DATA RECORDS:
════════════════

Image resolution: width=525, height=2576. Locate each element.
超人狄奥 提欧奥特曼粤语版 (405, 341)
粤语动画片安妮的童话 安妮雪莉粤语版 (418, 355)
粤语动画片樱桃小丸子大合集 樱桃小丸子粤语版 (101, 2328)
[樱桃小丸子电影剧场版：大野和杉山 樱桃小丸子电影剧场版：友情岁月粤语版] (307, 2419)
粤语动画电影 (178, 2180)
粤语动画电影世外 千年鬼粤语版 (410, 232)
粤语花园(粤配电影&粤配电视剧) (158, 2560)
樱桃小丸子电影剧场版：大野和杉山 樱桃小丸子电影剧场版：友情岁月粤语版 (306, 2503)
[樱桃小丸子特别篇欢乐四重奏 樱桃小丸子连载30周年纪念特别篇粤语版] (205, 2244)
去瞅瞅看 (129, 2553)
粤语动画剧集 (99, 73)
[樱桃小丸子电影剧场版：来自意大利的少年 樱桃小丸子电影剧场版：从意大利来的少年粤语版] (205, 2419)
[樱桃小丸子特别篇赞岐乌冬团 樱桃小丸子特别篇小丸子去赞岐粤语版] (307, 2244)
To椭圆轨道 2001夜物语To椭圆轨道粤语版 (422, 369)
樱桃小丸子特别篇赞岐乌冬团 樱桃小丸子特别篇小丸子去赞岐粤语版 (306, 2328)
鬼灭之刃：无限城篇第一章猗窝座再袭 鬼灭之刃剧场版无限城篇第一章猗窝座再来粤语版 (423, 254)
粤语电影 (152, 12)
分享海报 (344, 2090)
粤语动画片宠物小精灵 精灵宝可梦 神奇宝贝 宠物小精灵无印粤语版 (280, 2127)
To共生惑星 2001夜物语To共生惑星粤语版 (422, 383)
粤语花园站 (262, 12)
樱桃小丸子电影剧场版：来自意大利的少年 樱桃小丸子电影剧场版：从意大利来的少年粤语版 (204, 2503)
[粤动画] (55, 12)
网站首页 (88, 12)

════════════════

TRY IT:
Sift through the material above and copy each line that holds "樱桃小丸子特别篇小丸子去赞岐粤语版".

SOLUTION BELOW:
[樱桃小丸子特别篇赞岐乌冬团 樱桃小丸子特别篇小丸子去赞岐粤语版] (307, 2244)
樱桃小丸子特别篇赞岐乌冬团 樱桃小丸子特别篇小丸子去赞岐粤语版 (306, 2328)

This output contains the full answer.